• **What you will do**
From the line containing "Instruction: Switch to" through the last line of the records, print every line exactly and nothing more.

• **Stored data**
[Start of section]
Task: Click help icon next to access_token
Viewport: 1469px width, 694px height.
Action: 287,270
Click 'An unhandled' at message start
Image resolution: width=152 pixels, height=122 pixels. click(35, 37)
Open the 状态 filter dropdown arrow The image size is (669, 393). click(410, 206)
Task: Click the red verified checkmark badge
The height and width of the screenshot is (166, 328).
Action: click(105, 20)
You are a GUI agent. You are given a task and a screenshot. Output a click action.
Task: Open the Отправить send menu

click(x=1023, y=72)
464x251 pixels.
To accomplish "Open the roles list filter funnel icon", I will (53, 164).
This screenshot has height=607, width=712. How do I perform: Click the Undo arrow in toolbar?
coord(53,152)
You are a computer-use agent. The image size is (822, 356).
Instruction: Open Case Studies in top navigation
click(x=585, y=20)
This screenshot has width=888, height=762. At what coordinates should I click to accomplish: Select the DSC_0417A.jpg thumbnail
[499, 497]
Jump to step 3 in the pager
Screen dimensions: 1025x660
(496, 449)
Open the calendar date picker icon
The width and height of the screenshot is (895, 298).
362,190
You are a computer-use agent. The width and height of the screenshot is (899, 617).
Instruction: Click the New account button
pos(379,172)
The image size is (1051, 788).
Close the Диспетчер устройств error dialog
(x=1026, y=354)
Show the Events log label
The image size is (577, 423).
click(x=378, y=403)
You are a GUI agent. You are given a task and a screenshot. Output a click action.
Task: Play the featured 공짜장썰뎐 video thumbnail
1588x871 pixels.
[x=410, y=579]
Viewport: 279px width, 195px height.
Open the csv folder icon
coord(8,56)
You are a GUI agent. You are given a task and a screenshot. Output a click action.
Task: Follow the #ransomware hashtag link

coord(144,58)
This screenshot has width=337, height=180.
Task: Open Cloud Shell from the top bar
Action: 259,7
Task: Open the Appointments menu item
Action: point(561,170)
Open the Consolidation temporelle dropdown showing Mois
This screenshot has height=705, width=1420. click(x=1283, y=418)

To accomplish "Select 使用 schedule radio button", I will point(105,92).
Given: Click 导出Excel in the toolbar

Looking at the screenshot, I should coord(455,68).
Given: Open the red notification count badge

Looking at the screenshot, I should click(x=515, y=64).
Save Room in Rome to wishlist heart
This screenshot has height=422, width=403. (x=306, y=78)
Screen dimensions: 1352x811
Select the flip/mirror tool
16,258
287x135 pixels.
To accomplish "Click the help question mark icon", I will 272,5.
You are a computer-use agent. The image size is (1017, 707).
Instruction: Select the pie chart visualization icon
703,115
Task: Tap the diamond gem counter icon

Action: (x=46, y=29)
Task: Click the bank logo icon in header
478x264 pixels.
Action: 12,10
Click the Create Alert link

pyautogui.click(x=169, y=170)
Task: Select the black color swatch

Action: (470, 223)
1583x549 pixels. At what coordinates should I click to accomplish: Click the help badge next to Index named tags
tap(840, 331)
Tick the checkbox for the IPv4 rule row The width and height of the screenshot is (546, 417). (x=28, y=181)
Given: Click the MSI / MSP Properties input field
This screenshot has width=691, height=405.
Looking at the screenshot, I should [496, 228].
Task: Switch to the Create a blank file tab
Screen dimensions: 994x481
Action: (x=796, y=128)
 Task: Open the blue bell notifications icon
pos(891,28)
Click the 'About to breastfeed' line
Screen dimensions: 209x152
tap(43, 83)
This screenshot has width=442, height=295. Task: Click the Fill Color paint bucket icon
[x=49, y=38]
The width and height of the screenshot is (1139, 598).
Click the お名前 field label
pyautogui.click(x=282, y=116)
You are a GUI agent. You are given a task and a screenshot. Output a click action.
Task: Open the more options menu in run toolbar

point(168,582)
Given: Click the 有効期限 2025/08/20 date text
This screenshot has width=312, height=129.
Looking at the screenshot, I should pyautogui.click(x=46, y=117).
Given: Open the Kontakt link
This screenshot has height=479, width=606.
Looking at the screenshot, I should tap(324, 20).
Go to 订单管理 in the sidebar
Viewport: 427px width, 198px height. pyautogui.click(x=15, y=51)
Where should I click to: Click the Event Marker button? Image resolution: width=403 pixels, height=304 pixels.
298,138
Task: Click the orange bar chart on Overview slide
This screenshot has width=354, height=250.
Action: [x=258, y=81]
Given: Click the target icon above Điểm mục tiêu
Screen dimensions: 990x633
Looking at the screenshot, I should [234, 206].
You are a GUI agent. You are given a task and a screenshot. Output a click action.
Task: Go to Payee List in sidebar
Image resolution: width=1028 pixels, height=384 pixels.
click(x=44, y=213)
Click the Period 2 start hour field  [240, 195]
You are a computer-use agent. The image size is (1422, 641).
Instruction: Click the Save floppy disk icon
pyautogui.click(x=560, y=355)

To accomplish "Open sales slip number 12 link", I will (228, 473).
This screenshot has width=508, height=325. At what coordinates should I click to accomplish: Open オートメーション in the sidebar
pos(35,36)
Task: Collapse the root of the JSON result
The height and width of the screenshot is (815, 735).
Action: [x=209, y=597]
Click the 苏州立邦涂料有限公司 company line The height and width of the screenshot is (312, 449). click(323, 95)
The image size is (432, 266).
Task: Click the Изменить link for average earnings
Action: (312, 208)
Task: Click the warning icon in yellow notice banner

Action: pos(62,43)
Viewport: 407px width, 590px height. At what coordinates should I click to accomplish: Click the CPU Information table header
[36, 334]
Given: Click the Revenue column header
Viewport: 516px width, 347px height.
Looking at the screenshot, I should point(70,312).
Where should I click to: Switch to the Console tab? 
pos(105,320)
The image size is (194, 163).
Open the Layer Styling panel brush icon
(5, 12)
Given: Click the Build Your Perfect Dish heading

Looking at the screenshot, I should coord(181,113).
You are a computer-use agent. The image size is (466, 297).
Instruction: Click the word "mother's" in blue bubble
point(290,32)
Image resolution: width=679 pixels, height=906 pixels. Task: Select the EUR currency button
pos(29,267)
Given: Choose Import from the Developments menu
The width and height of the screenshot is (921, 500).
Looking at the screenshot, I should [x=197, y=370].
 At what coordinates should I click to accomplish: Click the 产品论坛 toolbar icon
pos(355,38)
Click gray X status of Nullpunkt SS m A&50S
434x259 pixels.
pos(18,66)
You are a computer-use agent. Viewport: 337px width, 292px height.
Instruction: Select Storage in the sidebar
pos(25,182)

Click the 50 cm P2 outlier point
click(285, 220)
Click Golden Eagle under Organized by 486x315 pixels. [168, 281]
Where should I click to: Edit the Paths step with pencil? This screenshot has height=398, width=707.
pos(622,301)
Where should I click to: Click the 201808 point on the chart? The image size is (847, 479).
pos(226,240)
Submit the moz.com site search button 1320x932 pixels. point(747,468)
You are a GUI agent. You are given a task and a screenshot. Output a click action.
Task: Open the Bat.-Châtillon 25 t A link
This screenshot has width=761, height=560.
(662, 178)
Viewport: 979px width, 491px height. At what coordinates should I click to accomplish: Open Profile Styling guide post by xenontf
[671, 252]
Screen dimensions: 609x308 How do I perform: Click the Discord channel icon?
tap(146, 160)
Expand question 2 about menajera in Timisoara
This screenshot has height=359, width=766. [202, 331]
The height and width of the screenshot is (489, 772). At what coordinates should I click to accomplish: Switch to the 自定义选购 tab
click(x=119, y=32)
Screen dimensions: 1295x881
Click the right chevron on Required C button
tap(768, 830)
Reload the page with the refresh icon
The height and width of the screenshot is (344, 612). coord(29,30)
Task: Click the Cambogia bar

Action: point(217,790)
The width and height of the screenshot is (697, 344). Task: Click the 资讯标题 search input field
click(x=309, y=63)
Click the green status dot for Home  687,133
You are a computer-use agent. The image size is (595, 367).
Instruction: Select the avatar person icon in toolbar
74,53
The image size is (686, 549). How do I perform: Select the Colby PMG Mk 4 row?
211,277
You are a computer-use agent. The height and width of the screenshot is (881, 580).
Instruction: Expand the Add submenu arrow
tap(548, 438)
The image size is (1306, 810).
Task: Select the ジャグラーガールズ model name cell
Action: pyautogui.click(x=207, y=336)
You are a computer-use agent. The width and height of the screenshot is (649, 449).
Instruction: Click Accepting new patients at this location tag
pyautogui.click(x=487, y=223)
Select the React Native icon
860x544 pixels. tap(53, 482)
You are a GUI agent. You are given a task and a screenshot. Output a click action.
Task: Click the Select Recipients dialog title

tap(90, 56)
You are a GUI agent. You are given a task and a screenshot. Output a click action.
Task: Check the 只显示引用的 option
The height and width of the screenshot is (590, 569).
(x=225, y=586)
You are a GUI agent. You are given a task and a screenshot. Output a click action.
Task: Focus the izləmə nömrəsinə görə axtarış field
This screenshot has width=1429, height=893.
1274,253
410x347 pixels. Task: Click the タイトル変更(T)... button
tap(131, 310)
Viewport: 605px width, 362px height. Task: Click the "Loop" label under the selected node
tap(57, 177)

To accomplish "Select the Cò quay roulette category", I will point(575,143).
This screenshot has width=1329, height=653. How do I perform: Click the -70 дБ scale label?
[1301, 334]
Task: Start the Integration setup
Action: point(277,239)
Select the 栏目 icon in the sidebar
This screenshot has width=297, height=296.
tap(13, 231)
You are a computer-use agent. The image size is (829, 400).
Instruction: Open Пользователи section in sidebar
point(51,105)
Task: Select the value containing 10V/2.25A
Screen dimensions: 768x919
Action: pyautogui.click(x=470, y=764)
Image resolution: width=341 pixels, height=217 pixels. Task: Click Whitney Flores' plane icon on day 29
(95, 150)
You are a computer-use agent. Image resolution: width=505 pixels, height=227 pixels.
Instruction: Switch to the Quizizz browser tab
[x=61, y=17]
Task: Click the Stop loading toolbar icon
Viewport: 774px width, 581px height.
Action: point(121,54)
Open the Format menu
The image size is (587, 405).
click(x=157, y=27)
[End of section]
• **Your solution**
Instruction: Switch to the Quizizz browser tab
[x=61, y=17]
Task: Click the Stop loading toolbar icon
Viewport: 774px width, 581px height.
Action: point(121,54)
Open the Format menu
The image size is (587, 405).
click(x=157, y=27)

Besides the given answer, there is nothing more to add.